__What needs to be done__.
Which lines of the records below contain the string "perform"? List each such line in full, matching case exactly.

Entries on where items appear
-------

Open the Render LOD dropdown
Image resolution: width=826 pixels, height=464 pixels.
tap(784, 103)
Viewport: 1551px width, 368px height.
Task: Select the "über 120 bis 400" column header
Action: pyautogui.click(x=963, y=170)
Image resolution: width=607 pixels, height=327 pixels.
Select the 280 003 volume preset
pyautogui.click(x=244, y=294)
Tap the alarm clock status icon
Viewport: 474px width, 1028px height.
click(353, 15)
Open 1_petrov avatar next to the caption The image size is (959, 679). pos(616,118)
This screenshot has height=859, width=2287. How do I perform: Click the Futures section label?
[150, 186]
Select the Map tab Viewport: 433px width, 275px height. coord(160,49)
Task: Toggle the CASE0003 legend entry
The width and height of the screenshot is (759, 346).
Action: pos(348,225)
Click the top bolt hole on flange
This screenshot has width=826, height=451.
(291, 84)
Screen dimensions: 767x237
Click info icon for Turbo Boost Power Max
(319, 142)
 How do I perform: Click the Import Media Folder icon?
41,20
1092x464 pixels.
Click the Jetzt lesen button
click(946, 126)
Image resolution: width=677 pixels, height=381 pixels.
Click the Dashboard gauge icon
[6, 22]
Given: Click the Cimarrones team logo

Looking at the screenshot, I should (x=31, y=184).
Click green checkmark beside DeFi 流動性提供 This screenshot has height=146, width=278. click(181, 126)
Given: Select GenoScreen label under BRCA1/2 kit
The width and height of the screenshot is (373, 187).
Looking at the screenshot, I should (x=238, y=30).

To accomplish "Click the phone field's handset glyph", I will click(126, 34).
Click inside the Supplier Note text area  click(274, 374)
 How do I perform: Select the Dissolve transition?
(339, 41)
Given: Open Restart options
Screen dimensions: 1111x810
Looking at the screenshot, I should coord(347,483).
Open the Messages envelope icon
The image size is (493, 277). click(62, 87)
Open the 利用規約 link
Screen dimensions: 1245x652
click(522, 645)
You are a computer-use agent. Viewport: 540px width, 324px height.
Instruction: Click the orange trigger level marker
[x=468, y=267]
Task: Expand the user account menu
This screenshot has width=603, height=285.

-------

__Task answer__.
This screenshot has height=859, width=2287. How do I perform: Click the Futures section label?
 How do I perform: Click the Import Media Folder icon?
 How do I perform: Select the Dissolve transition?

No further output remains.